This invention relates to magnetic heads used in magnetic recording devices, such as magnetic disk or floppy disk devices, for magnetically writing and reading data from recording medium.
Reference is made to FIGS. 12-17 wherein a conventional magnetic head is shown.
FIGS. 12 and 13 are a side elevational view and a top plan view of a conventional magnetic head such as shown in U.S. Pat. No. 4,646,184. This magnetic head includes a write/read head 1, an erase head 2, a gap 3, an erase gap 4, a central spacer 5, a magnetic core 6 with legs 6a, 6b forming the gap 3, a magnetic core 7 with legs 7a, 7b forming the gap 4, a write/read coil 8, an erase coil 9, and another magnetic material 10 having a magnetic flux density lower than that of the magnetic core 6. Gr is the read gap, Gw the write gap, and T the write/read track width.
FIGS. 14-16 illustrate the conventional magnetic head and the data track, the write operation, and the read operation, respectively, wherein 11, 11a, 11b, 11c, and 11d are the data track, 12a and 12b are the guard band between the data tracks, A is the direction in which the recording medium is advancing.
FIG. 17 is a block diagram of a write signal unit for controlling the magnetic head. The write signal unit includes a modulation circuit 13, a write amplifier 14, a control circuit 15, and an erase circuit 16.
In operation, a high-frequency write data signal is modulated in the modulation circuit 13 and amplified in the write amplifier 14, and transmitted to the write/read head 1 via the write read coil 8. The electrical signal in the write read coil 8 excites the magnetic core 6 of the write/read head 1 by electromagnetic induction. Part of the magnetic flux thus produced becomes leakage flux through the gap 3 to magnetize the recording medium for writing data thereon.
For reading the data, when the write/read head 1 moves over the recording medium, the leakage flux enters the magnetic core 6 via the gap 3 and interlinks with the coil 8 to induce a voltage therein.
Thus, the material and width of the gap 3 have great influences on the write/read characteristics. For writing, the gap and the saturated flux density of the core 6 should be large and high respectively. For reading, the gap should be small in order to pick up accurately changes of the leakage flux from the recording medium. In this case, the saturated flux density of the magnetic core 6 may be low. The write head and the read head are used to be separated but, today, they are integrated as a write/read head. Thus, today's gap of the write/read head is not an ideal but a compromise of those for write and read heads.
The aforementioned write/read head 1 has been developed to improve this drawback.

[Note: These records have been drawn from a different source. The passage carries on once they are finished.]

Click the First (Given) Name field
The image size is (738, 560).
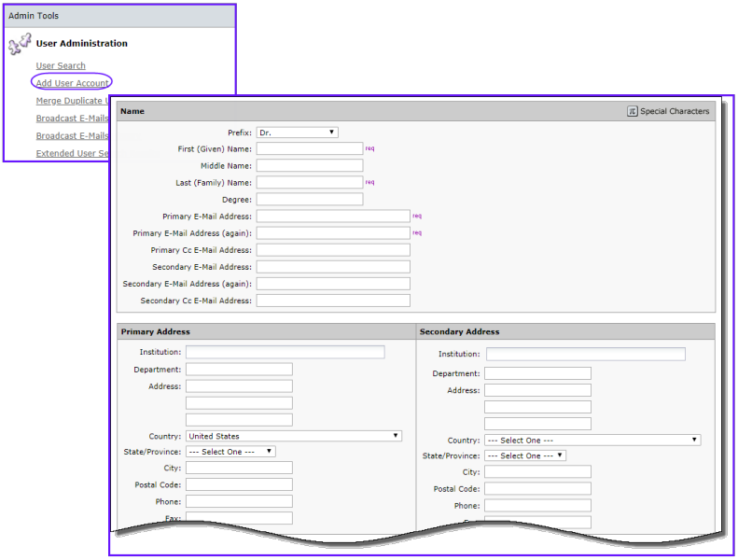point(309,148)
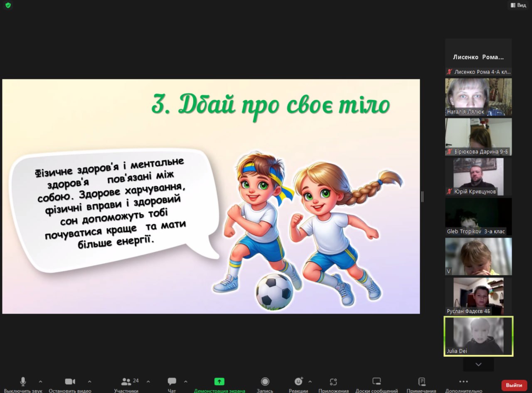The image size is (532, 393).
Task: Open the View menu at top right
Action: [x=518, y=5]

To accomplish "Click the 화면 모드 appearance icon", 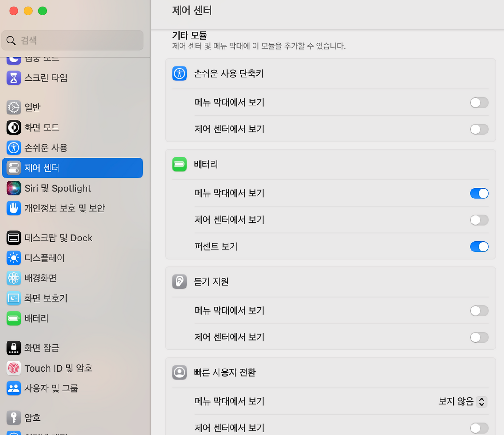I will coord(13,128).
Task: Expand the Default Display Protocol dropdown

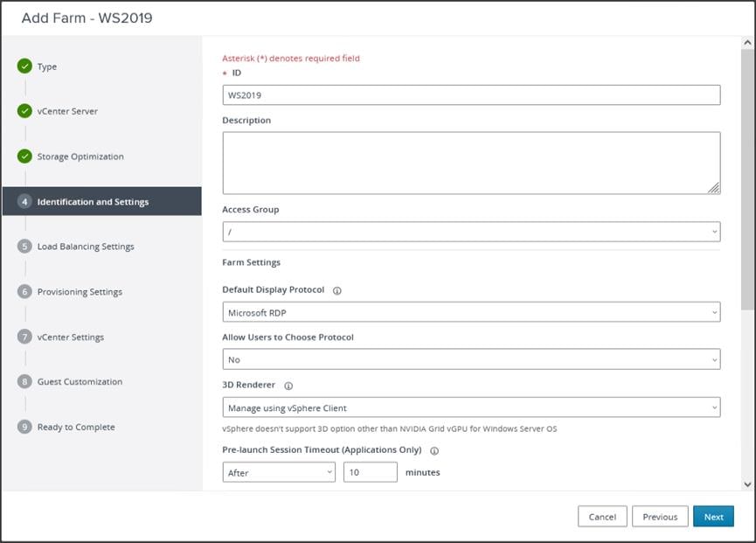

The magnetic material 10 having a saturated flux density lower than that of the magnetic core 6 is secured to the end face 6x of a core leg 6a so that the write gap Gw made by the ends faces 6x, 6y of the legs 6a, 6b is used for writing while the read gap Gr made by the magnetic material 10 and the end face 6y of the leg 6b is used for reading. That is, during writing, the amount of leakage flux from the wide gap Gw made of the magnetic core of a high saturated flux density becomes large so that the recording medium is highly magnetized. On the other hand, during reading, the narrow gap Gr made of a magnetic material of low saturated flux density makes it possible to follow small changes in the leakage flux from the recording medium.
As shown in FIGS. 12 and 13, the erase head 2 is integrated with the write/read head 1 via the central spacer 5 to form a magnetic head. The erase head 2 has two erase gaps 4 about either end of the write/read track width T of the write/read head 1. When the write/read head 1 writes a data signal, the erase circuit 16 receives a signal from the control circuit 15 to supply electric current to the erase coil 9, thereby operating the erase head 2.
FIG. 14 illustrates that the erase head 2 is erasing both edge portions of the data track 11 on which the data signal has been written by the write/read head 1. In general, when writing and/or reading data signals from the recording medium is repeated or carried out in another device, the magnetic head gets out of position. Consequently, not all part of a data signal is erased as a new data signal is written. This remaining signal or a signal from the adjacent track makes noise during reading. For this reason, the both edges of a data track on which a data signal has been written are erased to eliminate this noise.
As shown in FIG. 15, there are guard bands 12a, 12b between the data tracks 11a, 11b, 11c which are made by the erase head 2. Thus, when the write/read head 1 gets out of position on the track 11b to write the next data signal, the new data track 11d is protected by guard bands 12a, 12b, thereby preventing noise generation.
Aa shown in FIG. 16, even if the write/read head 1 is out of position on the track 11d for reading, it does not pick up noise or a signal from the adjacent track 11a because of the presence of the guard band 12a.
As has been described above, the conventional magnetic head, which consists of the write/read head 1 and the erase head 2, is complex and expensive to make. In addition, it requires the control circuit, erase circuit, and erase coil for operating the erase head, making the whole device complex and expensive.